In another blow to pro-abortionists, the U.S. Supreme Court once again refused to immediately block the Texas law that bans most abortions. It has, however, agreed to hear arguments in the case in early November.
The Washington Times reports:
The justices said Friday they will decide whether the federal government has the right to sue over the law.
The court’s action leaves in place for the time being a law that clinics say has led to an 80% reduction in abortions in the nation’s second-largest state. The law bans abortions after cardiac activity is detected, usually around six weeks of pregnancy. That’s before some women even know they are pregnant.
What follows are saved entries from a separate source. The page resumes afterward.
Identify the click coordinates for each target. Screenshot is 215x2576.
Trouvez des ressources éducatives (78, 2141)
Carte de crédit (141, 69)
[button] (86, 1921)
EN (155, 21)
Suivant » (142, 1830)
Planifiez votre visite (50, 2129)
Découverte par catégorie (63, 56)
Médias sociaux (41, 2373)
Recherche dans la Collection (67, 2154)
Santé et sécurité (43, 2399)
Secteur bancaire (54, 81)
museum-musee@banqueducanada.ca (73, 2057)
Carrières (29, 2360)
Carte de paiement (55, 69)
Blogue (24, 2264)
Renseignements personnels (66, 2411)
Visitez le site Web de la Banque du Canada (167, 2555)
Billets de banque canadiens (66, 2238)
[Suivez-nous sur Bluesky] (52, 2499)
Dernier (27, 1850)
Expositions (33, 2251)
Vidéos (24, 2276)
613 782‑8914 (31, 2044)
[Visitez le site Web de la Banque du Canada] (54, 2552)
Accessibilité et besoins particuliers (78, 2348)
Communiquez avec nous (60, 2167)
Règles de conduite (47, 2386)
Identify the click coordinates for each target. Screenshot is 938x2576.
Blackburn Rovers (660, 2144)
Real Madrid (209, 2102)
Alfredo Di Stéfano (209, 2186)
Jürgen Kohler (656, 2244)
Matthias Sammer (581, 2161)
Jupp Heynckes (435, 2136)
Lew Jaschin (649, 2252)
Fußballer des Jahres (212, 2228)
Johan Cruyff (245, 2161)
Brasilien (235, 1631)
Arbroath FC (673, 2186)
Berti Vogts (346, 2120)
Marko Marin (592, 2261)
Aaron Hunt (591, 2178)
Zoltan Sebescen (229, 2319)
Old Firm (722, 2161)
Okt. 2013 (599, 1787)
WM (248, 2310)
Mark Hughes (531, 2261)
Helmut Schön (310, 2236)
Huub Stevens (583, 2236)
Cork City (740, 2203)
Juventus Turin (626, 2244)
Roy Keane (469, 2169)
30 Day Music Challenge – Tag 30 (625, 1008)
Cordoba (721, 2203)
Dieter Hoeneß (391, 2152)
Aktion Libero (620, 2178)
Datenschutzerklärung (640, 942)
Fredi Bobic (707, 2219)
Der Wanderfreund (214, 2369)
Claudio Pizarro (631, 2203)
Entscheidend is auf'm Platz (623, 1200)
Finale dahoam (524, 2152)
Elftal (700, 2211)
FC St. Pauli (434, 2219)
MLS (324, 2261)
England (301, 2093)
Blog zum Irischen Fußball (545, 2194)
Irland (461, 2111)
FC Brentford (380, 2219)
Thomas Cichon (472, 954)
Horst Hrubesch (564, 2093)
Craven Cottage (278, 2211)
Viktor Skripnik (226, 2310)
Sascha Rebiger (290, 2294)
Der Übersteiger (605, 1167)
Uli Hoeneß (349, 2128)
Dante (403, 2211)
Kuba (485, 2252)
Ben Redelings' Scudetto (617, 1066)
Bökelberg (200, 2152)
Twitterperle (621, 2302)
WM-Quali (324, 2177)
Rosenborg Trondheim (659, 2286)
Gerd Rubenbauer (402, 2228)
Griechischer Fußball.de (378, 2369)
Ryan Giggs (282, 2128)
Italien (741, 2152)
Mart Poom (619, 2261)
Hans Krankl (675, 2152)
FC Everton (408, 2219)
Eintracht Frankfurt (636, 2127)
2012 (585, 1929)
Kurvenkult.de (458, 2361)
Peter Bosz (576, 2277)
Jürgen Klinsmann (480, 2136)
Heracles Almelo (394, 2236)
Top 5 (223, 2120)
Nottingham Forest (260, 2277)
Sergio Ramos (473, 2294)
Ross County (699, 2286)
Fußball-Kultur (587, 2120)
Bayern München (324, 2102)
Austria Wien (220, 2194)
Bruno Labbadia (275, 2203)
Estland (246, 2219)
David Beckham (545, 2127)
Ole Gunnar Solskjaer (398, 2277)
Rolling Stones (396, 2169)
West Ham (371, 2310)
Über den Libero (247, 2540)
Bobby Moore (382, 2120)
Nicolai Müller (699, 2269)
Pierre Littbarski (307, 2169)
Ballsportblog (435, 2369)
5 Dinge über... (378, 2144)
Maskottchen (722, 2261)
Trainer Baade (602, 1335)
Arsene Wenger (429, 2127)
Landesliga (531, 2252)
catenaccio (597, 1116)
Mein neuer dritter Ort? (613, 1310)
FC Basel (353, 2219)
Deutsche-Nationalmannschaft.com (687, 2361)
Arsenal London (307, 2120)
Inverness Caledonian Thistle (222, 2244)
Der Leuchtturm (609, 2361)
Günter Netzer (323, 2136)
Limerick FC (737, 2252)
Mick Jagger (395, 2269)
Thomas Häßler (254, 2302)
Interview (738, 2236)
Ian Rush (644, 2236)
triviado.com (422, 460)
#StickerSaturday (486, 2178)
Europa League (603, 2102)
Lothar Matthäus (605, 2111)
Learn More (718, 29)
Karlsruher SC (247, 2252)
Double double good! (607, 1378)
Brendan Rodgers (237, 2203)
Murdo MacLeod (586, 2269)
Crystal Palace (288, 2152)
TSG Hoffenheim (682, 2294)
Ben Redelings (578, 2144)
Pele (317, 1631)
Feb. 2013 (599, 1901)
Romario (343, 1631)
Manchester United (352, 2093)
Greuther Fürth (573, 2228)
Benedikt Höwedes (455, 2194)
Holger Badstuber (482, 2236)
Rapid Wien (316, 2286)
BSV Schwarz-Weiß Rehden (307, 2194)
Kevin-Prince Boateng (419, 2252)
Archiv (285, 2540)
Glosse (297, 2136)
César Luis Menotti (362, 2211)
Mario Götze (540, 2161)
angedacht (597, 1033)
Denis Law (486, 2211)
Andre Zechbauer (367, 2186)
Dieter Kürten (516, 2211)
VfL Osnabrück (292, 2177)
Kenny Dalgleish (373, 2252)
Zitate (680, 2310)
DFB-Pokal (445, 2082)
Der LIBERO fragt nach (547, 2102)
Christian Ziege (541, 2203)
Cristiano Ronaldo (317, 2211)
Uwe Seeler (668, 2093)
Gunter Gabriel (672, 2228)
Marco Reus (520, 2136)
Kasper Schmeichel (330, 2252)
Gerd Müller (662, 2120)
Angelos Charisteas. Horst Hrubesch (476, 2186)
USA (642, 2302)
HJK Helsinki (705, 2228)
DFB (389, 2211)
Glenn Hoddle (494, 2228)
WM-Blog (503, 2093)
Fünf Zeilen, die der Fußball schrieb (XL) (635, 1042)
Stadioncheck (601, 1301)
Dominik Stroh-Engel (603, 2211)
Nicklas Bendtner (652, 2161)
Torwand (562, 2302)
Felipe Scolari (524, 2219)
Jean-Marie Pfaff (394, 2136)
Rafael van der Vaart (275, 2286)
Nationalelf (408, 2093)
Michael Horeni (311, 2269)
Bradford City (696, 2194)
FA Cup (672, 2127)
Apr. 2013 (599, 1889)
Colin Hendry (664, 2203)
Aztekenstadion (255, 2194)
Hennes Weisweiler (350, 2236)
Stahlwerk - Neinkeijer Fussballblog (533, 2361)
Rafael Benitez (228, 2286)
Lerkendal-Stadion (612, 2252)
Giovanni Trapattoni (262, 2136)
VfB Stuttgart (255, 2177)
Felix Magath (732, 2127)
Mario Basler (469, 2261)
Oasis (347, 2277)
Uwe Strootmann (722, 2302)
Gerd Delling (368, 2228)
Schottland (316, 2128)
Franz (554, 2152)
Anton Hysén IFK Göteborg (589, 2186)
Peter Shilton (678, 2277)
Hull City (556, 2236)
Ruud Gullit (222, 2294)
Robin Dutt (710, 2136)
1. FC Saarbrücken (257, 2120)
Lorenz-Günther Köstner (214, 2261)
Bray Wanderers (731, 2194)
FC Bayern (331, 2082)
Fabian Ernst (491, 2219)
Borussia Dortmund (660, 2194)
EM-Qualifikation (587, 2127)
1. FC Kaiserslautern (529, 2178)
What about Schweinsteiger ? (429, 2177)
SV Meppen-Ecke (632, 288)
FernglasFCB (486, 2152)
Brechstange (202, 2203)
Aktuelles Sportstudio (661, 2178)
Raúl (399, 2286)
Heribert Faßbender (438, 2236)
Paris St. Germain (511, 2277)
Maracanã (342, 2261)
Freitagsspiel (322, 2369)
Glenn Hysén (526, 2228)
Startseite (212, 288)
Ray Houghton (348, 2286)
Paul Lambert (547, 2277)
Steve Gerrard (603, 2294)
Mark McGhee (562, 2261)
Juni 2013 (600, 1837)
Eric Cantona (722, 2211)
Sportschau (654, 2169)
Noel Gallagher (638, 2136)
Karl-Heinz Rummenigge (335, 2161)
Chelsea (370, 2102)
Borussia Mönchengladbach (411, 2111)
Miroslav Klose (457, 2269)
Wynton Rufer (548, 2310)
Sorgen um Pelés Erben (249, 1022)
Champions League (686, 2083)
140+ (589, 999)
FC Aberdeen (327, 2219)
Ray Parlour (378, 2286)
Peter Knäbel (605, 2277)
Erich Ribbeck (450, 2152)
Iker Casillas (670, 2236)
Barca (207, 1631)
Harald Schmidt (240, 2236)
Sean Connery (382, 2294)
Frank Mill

Justice Sonia Sotomayor wrote that she would have blocked the law now. The law has been in effect since September, aside from a district court-ordered pause that lasted just 48 hours, and bans abortions once cardiac activity is detected, usually around six weeks and before some women know they are pregnant.
Previously, other state-enforced bans on abortion before fetal viability, around 24 weeks, have been blocked by courts due to conflicts with Supreme Court precedents Roe and Casey.
In early October, U.S. District Judge Robert Pitman ruled for the administration, putting the law on hold and allowing abortions to resume. Two days later, a three-judge panel of the 5th U.S. Circuit Court of Appeals put the law back into effect.
Another abortion case out of Mississippi is set to be heard before the high court on December 1.